#### EXTRAIT DU DOCUMENT:
_ _ _ _

C’est dans ce contexte, qu’un délégué syndical déclare après le suicide de Pierre Jallatte : « L’acte de Pierre Jalatte est un acte courageux. C’est le geste d’un homme de grand charisme qui ne supportait pas l’échec. Ce geste, il l’a fait pour nous sauver car il ne supportait pas l’idée que le fric puisse gâcher des vies humaines ». L’occasion d’apprendre que l’entreprise, qui avait compté 900 salariés dans les années 1980 contre 336 aujourd’hui dont il était prévu de supprimer 285 emplois, « est à présent entre les mains de financiers américains, Bank of America et Goldman Sachs ». Ces derniers avient mis en avant un projet de délocalisation vers la Tunisie de toute la production française de l’entreprise. Jallatte fait actuellement partie du groupe Jal, issu du rapprochement des sociétés Jallatte et Almar via CVC Capital Partners et racheté en 2005 par un consortium financier.
Une évolution qui, contrairement à ce que laissent entendre Bové et ses potes, est devenue très fréquente parmi les entreprises et groupes industriels installés sur le territoire français, et dont même un patron comme Francis Mer avait reconnu la réalité étant ministre dans la période mai 2002 - mars 2004. Mais que l’ex-patron Pierre Jallatte, né en 1918 et retraité depuis 1983, ne semble pas avoir acceptée. Sans doute, Pierre Jallate avait cru à tort qu’il pouvait exister un capitalisme « éthique » et « à visage humain », qu’il était parvenu à en créer un îlot. C’est ce qui semble ressortir de nombreuses déclarations. Les politiciens du système qui se disent « progressistes » sont beaucoup mieux blindés en la matière : ils savent très bien ce qu’il en est, le cautionnent et, lorsqu’ils gouvernent, l’appliquent sans aucun remord.
Parmi les textes institutionnels mis en ligne alors que Francis Mer était ministre de l’Économie, des Finances et de l’Industrie, on trouve par exemple un article du 12 janvier 2004 intitulé : « Les délocalisations d’entreprises » où on peut lire notamment : « JVC, Continental, Alcatel, St microelectronics, Alstom... Ces noms désignent des entreprises dont le point commun est d’avoir fermé des établissements implantés en France tout en délocalisant leur production vers l’étranger. Nous assistons à des délocalisations d’entreprises depuis une vingtaine d’années, et ce mouvement va certainement se poursuivre... ». L’article, écrit il y a trois ans et demi, souligne encore : « Les secteurs de l’industrie concernés par les délocalisations sont nombreux : cuir, textile, habillement, métallurgie, électroménager, automobile, électronique… Egalement touché, le secteur tertiaire : centres téléphoniques, informatique, comptabilité... A vrai dire, toute production de masse et tout service répétitif sont susceptibles d’être délocalisés dans des territoires où le coût de la main d’œuvre est nettement moindre ». On ne peut pas être plus clair, la « droite » soutenait cette évolution et ne s’en cachait guère. Il a fallu la « gauche de la gauche » pour venir nous raconter que les délocalisations ne sont pas très nombreuses, etc...

_ _ _ _

#### DONNÉES RECUEILLIES:

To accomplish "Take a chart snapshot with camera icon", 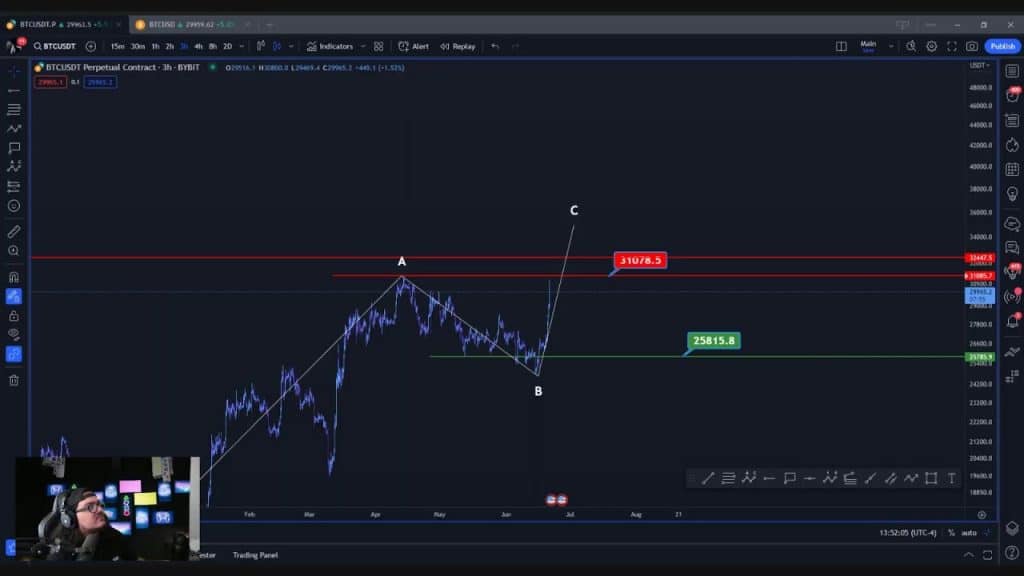I will click(x=971, y=46).
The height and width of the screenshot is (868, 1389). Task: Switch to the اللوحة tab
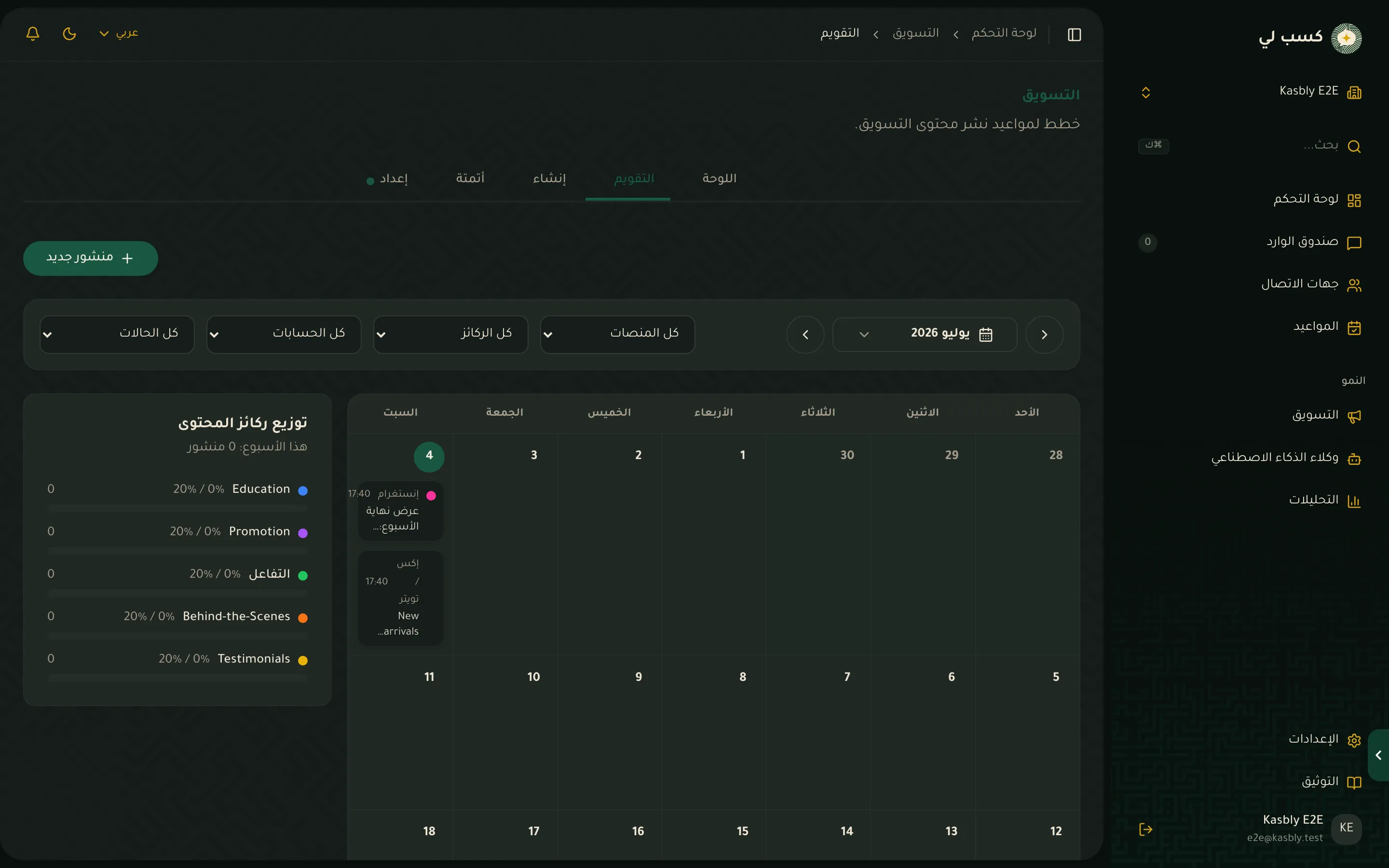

_ _ _ _

#### CONSIGNES:
1. D'après l'extrait consacré à l'entreprise Jallatte, combien de salariés cette entreprise comptait-elle dans les années 1980 ?
2. Reproduisez fidèlement le passage de l'extrait consacré à l'entreprise Jallatte qui s'ouvre sur les mots contenant « C’est dans ce » et se termine par « un consortium financier. ».
Seul l'extrait consacré à l'entreprise Jallatte sert de source.

#### RÉPONSES:
1. 900 salariés.

2.
C’est dans ce contexte, qu’un délégué syndical déclare après le suicide de Pierre Jallatte : « L’acte de Pierre Jalatte est un acte courageux. C’est le geste d’un homme de grand charisme qui ne supportait pas l’échec. Ce geste, il l’a fait pour nous sauver car il ne supportait pas l’idée que le fric puisse gâcher des vies humaines ». L’occasion d’apprendre que l’entreprise, qui avait compté 900 salariés dans les années 1980 contre 336 aujourd’hui dont il était prévu de supprimer 285 emplois, « est à présent entre les mains de financiers américains, Bank of America et Goldman Sachs ». Ces derniers avient mis en avant un projet de délocalisation vers la Tunisie de toute la production française de l’entreprise. Jallatte fait actuellement partie du groupe Jal, issu du rapprochement des sociétés Jallatte et Almar via CVC Capital Partners et racheté en 2005 par un consortium financier.